Data extracted from a collection

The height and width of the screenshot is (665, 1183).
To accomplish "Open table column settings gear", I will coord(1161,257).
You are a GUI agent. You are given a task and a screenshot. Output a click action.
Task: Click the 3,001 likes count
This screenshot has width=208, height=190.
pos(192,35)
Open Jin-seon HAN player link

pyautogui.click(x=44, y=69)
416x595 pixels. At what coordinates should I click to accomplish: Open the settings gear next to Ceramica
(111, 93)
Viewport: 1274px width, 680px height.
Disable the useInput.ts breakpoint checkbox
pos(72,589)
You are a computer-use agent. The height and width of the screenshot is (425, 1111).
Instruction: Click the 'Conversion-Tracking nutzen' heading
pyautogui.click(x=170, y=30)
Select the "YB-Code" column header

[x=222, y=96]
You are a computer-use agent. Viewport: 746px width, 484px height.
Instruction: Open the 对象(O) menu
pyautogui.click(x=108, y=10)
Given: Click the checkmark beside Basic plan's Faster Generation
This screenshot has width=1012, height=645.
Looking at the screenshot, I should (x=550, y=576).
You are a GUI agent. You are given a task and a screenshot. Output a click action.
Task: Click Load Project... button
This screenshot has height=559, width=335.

== WHAT IS REQUIRED ==
Can you lay out every line of the entries above as a Markdown table, with a "No." column numbering the rows and a "Line" column holding each line, and with blank lines left out?

== COMPLETE OUTPUT ==
| No. | Line |
|---|---|
| 1 | The height and width of the screenshot is (665, 1183). |
| 2 | To accomplish "Open table column settings gear", I will coord(1161,257). |
| 3 | You are a GUI agent. You are given a task and a screenshot. Output a click action. |
| 4 | Task: Click the 3,001 likes count |
| 5 | This screenshot has width=208, height=190. |
| 6 | pos(192,35) |
| 7 | Open Jin-seon HAN player link |
| 8 | pyautogui.click(x=44, y=69) |
| 9 | 416x595 pixels. At what coordinates should I click to accomplish: Open the settings gear next to Ceramica |
| 10 | (111, 93) |
| 11 | Viewport: 1274px width, 680px height. |
| 12 | Disable the useInput.ts breakpoint checkbox |
| 13 | pos(72,589) |
| 14 | You are a computer-use agent. The height and width of the screenshot is (425, 1111). |
| 15 | Instruction: Click the 'Conversion-Tracking nutzen' heading |
| 16 | pyautogui.click(x=170, y=30) |
| 17 | Select the "YB-Code" column header |
| 18 | [x=222, y=96] |
| 19 | You are a computer-use agent. Viewport: 746px width, 484px height. |
| 20 | Instruction: Open the 对象(O) menu |
| 21 | pyautogui.click(x=108, y=10) |
| 22 | Given: Click the checkmark beside Basic plan's Faster Generation |
| 23 | This screenshot has width=1012, height=645. |
| 24 | Looking at the screenshot, I should (x=550, y=576). |
| 25 | You are a GUI agent. You are given a task and a screenshot. Output a click action. |
| 26 | Task: Click Load Project... button |
| 27 | This screenshot has height=559, width=335. |